This was a firm favourite as a child and whatever fondness I have for nature, I think I can, to some degree, thank it for. I feared that returning to it as an adult, it might not stand up, but, despite the flaws that I see now, it retains all the charm that I remember, and I finished it with a smile on my face.
The flaws definitely need discussed: its attitude to colonised peoples is patronising at best; it’s a good thing I’ve got a fairly strong product-of-its-time filter, trained in my youth on Golden Age science fiction stories. It has a remote, rose-tinted view of “virtuous” poverty, with Mrs Sowerby and her dozen children painted as healthy and happy, despite always being hungry and crammed into a tiny cottage while a hundred-room mansion lies mostly empty. And there’s a lot more child neglect than I remember, with the early chapters showing how both her parents had no interest in Mary, leaving her upbringing to the servants. That’s also mirrored in Colin, the “young rajah” of Misselthwaite and the relationship between those two children is the heart of the book.

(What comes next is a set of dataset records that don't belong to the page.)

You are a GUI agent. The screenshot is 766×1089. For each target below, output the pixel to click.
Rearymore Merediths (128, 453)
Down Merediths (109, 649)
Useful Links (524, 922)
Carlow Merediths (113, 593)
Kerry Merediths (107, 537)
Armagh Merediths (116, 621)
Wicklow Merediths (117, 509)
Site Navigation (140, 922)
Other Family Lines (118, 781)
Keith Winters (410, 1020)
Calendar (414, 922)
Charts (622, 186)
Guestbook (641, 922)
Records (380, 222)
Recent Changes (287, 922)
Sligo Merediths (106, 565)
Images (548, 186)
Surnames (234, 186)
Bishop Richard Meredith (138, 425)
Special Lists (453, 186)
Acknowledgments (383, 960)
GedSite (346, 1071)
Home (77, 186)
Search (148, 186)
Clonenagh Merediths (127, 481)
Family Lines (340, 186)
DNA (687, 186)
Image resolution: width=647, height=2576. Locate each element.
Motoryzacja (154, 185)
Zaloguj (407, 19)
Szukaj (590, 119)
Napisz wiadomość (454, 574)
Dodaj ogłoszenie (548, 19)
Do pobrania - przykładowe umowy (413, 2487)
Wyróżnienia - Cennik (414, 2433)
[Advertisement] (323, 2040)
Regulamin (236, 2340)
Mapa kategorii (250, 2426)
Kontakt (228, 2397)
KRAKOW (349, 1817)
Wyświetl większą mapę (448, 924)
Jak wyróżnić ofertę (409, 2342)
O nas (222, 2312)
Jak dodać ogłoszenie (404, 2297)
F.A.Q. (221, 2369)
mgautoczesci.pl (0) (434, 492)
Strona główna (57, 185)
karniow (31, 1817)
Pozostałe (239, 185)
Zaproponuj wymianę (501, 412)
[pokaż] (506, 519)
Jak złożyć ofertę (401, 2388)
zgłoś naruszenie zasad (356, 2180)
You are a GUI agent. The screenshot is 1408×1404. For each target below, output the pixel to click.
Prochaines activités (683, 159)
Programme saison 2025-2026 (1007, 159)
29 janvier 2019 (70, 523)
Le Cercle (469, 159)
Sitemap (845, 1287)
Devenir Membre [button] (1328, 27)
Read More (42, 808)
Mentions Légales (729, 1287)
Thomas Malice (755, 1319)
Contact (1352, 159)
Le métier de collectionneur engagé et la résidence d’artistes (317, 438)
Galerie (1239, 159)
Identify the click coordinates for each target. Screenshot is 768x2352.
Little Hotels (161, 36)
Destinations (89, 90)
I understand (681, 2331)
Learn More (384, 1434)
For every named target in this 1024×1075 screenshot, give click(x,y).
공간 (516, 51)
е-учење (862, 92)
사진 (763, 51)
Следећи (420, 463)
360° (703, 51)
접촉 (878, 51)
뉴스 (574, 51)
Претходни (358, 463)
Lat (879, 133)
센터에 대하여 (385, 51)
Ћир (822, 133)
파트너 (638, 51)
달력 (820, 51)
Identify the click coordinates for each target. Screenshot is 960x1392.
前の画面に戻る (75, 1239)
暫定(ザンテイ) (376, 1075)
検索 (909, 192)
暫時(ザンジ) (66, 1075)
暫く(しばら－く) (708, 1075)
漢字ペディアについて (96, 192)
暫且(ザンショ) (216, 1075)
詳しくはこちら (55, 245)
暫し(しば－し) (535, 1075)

There’s also, as I mentioned, a true love of nature here, and especially the Yorkshire countryside. The turning of the seasons, the joy of planting and tending and growing are all major themes, the growing plants of spring mirroring the growing children who begin to unfurl and grow healthily in when planted in the outdoors of England.
Despite flaws seen through 21st century adult eyes, this remains a delight to read, making me wish I could just roam the moors for days on end, with Dickon as my guide.